◆ **Task item**:
Return exactly the lines of the entries that start at the line containing "You are a computer-use" and continue to the last line. Omit the pictures.

Start of Raw data

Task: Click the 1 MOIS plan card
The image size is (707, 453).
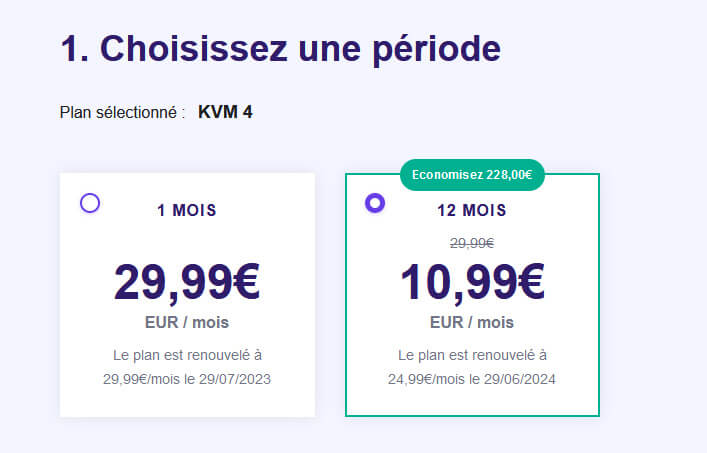Action: 187,295
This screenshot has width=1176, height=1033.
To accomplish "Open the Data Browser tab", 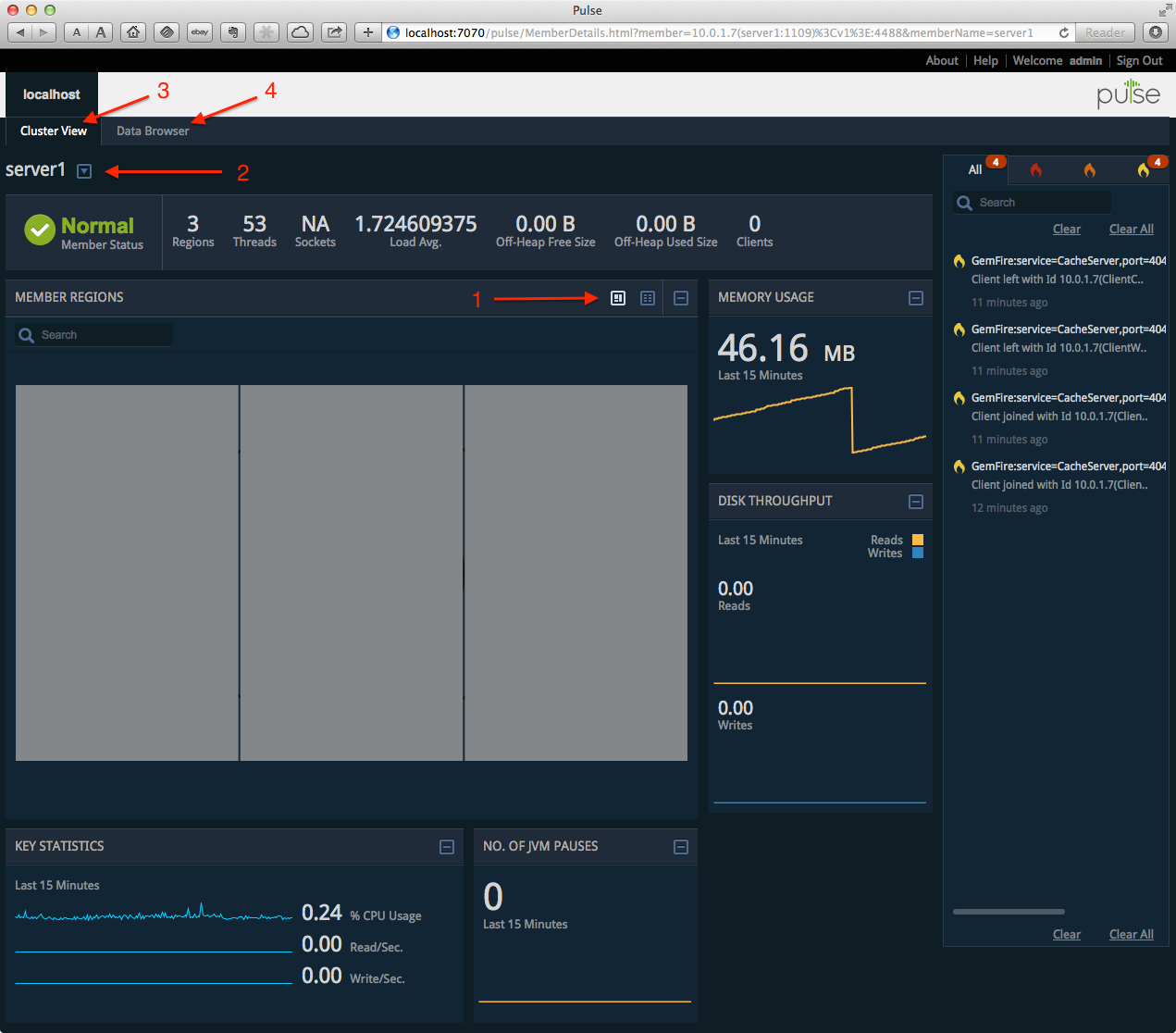I will pyautogui.click(x=153, y=131).
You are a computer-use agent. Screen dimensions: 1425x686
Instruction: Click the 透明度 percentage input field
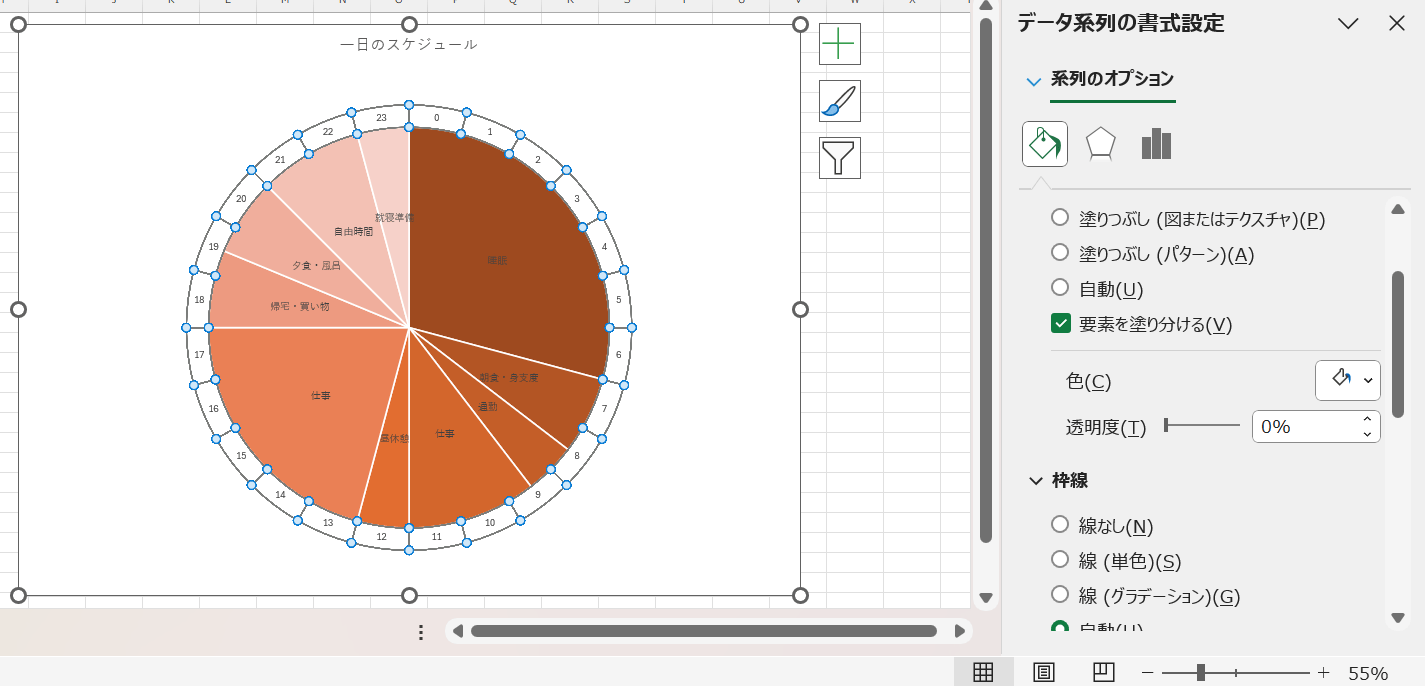click(x=1304, y=427)
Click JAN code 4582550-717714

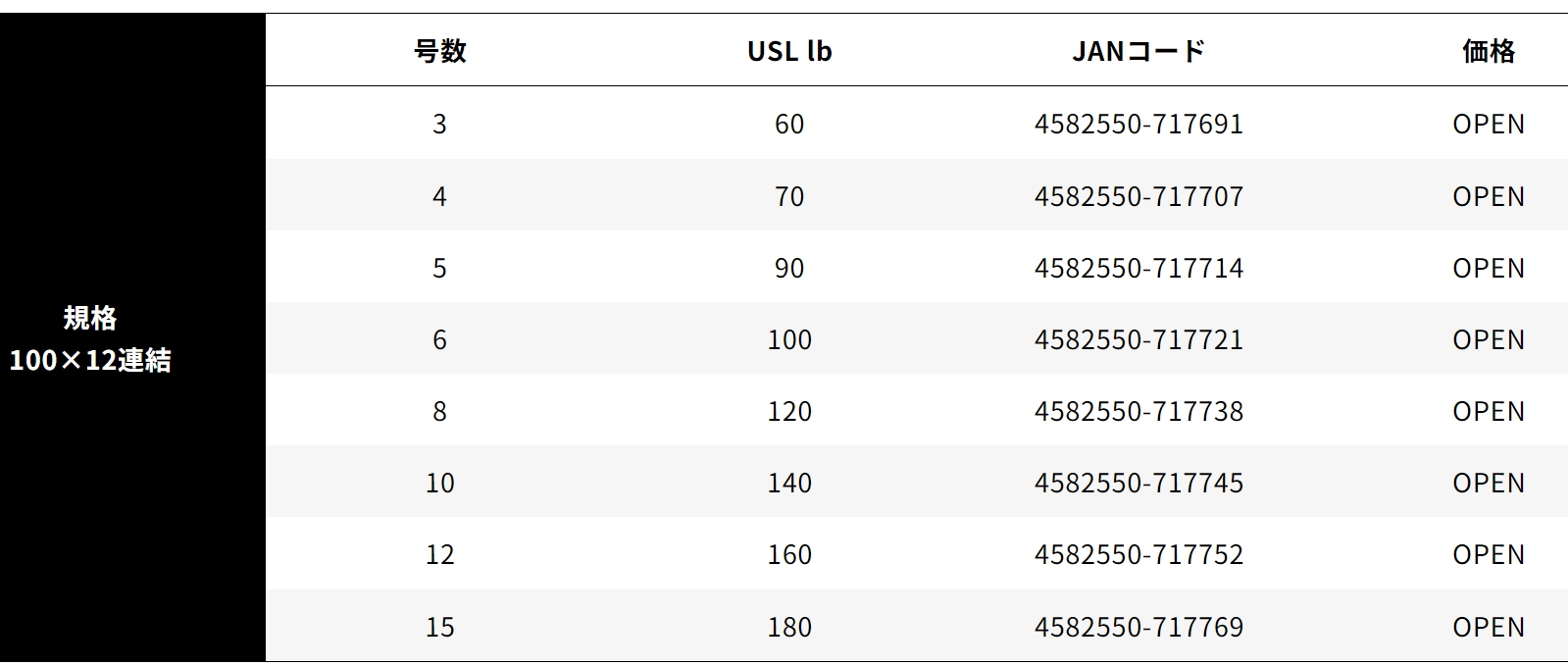[1138, 268]
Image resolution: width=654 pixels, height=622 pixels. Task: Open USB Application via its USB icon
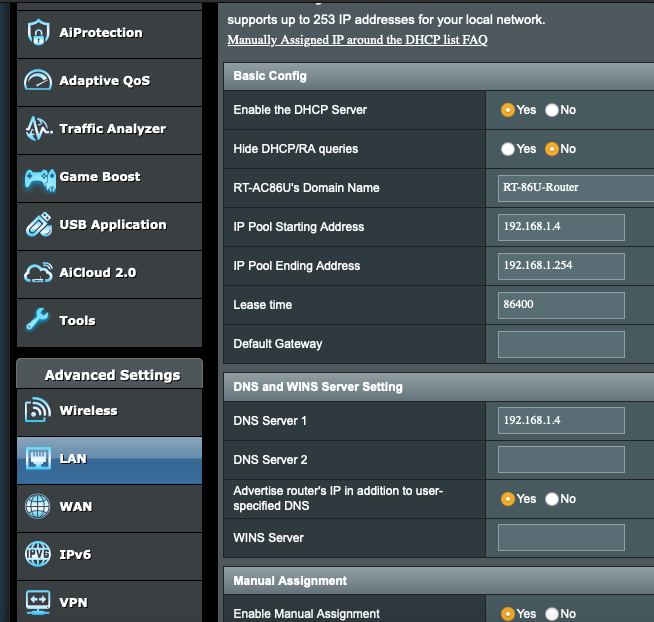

End of Raw data

◆ **Task result**:
You are a computer-use agent. Screen dimensions: 1425x686
Instruction: Click the 透明度 percentage input field
click(x=1304, y=427)
Click JAN code 4582550-717714

[1138, 268]
Image resolution: width=654 pixels, height=622 pixels. Task: Open USB Application via its USB icon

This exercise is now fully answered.